Harris est maintenant en tête de la course à la présidence
Au 23 septembre 2024. D’après les marchés de prédiction et les calculs de RBC GMA. Sources : PredictIt, Macrobond, RBC GMA
Néanmoins, les statistiques de PredictIt pourraient être légèrement surestimées. De nombreux marchés de paris n’offrent pas la possibilité de suivre les probabilités au fil du temps (d’où l’utilisation de PredictIt pour réaliser le graphique longitudinal ci-dessus). Notre synthèse de ces données établit les chances de Harris à 53,3 % seulement, contre 46,7 % pour son rival (voir le graphique suivant).
Pour être clair, ce sont des probabilités, et non des résultats de sondages – lesquels sont beaucoup plus serrés. En définitive, l’élection dépendra de quelques dizaines de milliers de voix dans une poignée d’États où les jeux sont loin d’être gagnés, ce qui rend le résultat extrêmement incertain. Le fait est que Harris est maintenant la favorite, mais que l’un ou l’autre des candidats pourrait gagner sans que cela soit un bouleversement.
Les prévisions concernant les élections de 2024 aux États-Unis continuent de changer
Au 23 septembre 2024. La probabilité de remporter les élections présidentielles est calculée comme la probabilité médiane selon Oddschecker, PolyMarket, PredictIt et RealClearPolitics (RCP). La probabilité pour le Sénat et la Chambre est une prévision des analystes de Good Judgment. Sources : Good Judgment, Oddschecker, PolyMarket, PredictIt, RCP, Macrobond, RBC GMA
Du point de vue des incidences économiques, les principales considérations sont les droits de douane, l’immigration et la politique budgétaire. Passons en revue chacun de ces points.
Droits de douane
Dans un précédent #MacroMémo, nous avons fait part de notre réflexion sur l’incidence économique des droits de douane proposés (voir le tableau suivant). En résumé, les droits de douane proposés par Trump, dans leur totalité, auraient un effet largement dommageable à la croissance économique. Cependant, il est probable que le projet de droits de douane ne soit que partiellement mis en œuvre, ce qui implique que les dommages économiques seraient plus modestes, de l’ordre de quelques dixièmes de point de pourcentage de production en moins en cas de victoire de Trump. En revanche, nous supposons qu’aucune modification importante ne serait apportée aux droits de douane dans le scénario d’une victoire de Harris, donc l’effet serait neutre.
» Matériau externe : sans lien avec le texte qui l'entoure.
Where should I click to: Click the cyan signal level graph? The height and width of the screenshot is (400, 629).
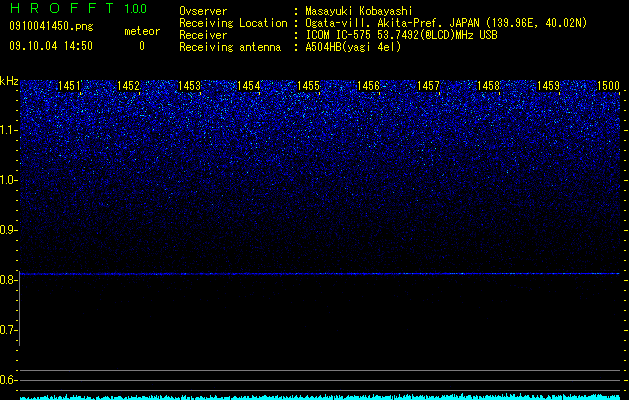320,396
Les droits de douane imposés par Trump auraient un effet préjudiciable assez important
Au 5 août 2024. Écart (en pourcentage) entre le niveau du PIB et de l’IPC et la tendance normale après deux ans. Sources : Oxford Economics, RBC GMA
Immigration
L’immigration aux États-Unis est difficile à évaluer, étant donné que le Bureau du recensement n’a pas réussi à mesurer l’ampleur de l’immigration illégale dans le pays au cours des dernières années. Un rapport du Bureau du budget du Congrès donne une idée estimative des chiffres, mais il ne s’agit que d’une approximation et les données sont quelque peu obsolètes.
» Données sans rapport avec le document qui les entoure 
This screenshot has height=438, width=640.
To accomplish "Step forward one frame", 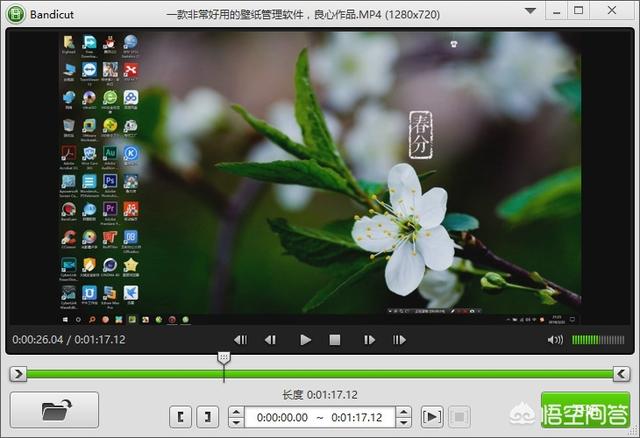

En dépit de ces failles dans le recensement, le taux d’immigration aux États-Unis semble déjà en net ralentissement bien qu’aucun des deux candidats n’ait encore été élu. L’immigration pourrait s’être élevée à 3,2 millions de personnes en 2023, elle est estimée à environ 2,4 millions de personnes en 2024, et nous supposons qu’elle ralentirait à environ 1,5 million de personnes en 2025 sous Harris contre 1,25 million sous Trump. Si la différence semble faible, il faut garder à l’esprit que les deux candidats tentent d’endiguer l’immigration clandestine et que la législation pourrait entraver certaines des stratégies les plus agressives visant à restreindre le flux. En supposant une productivité plus faible parmi les immigrants sans-papiers récemment arrivés, la politique d’immigration pourrait faire baisser la croissance économique annuelle de 0,2 % en cas de victoire de Harris, et de 0,3 % en cas de victoire de Trump.
Politique budgétaire
Nous allons maintenant parler du reste de la politique budgétaire – impôts, dépenses publiques et autres. C’est là que les choses sont plus floues. Les estimations varient beaucoup, certains chercheurs concluant que Harris serait plus favorable à l’économie que Trump, à court terme, tandis que d’autres soutiennent le contraire. Dans le même temps, certains modèles soutiennent que les programmes des deux candidats sont stimulants pour l’économie, tandis que d’autres soutiennent que les politiques seront nettement négatives pour l’économie.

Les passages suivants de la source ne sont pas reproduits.